Morris the Cat is the advertising mascot for 9Lives brand cat food, appearing on its packaging and in many of its television commercials since the 1970s.

Description

A large orange tabby tomcat, the character of Morris the Cat is "the world's most finicky cat", eating only 9Lives cat food and making this preference clear with humorously sardonic voice-over comments when offered other brands. Every can of 9Lives features Morris' "signature". Three different cats have played Morris the Cat.

The original Morris was discovered in 1968, at the Hinsdale Humane Society, a Chicago-area animal shelter, by professional animal handler Bob Martwick. An invention of the Leo Burnett advertising company where Martwick worked, Morris was featured in 58 television commercials which aired from 1969 to 1978. John Erwin provided the voice-over for the cat. Morris won two PATSY Awards (an award for animal performers in film and television) in 1972 and 1973. The original Morris died on July 7, 1978 in his native Chicago of old age.
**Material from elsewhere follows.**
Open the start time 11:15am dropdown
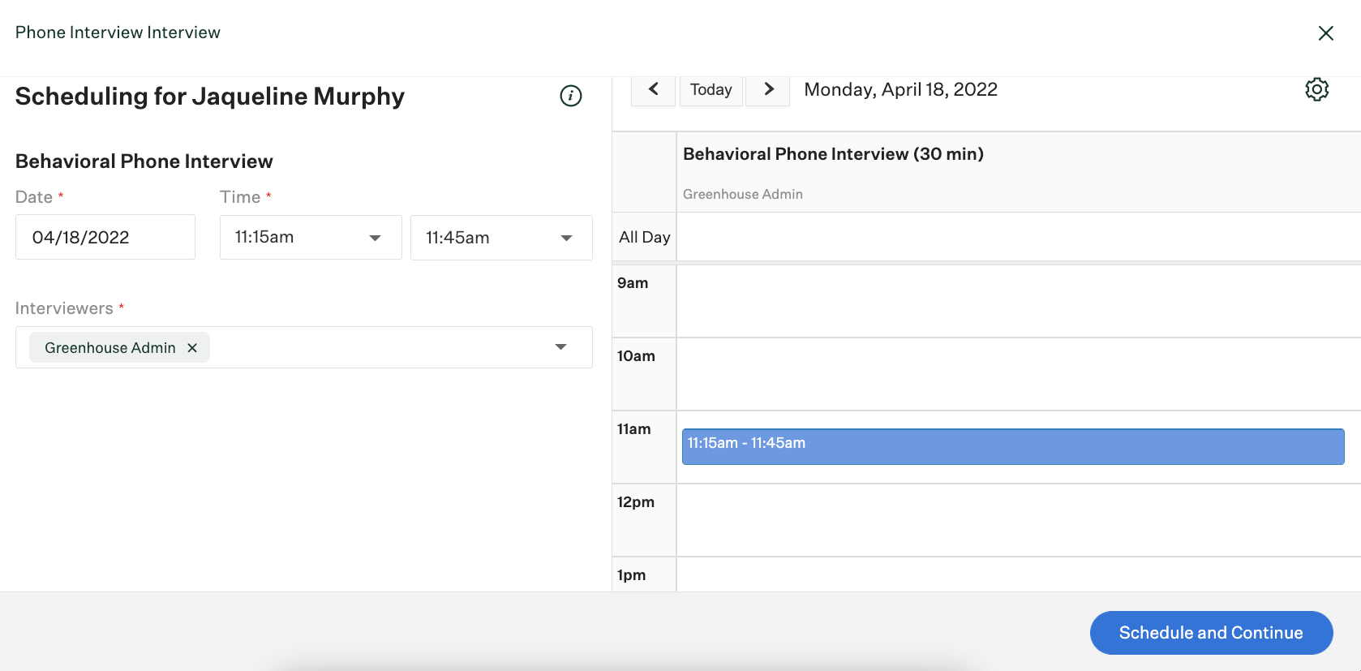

All cats to play Morris have been rescue animals, either from an animal shelter or a cat rescue. After receiving multiple contacts from individuals who claimed that they were the original owner of Morris, Bob Martwick chose not to reveal which shelter he obtained the second Morris from. After a yearlong search, Martwick selected the second Morris, who began appearing in commercials in 1979. The first two cats to play Morris lived with Martwick as pets. Morris's popularity continued into the 1980s, with the Leo Burnett Company orchestrating a mock presidential campaign for Morris in 1988.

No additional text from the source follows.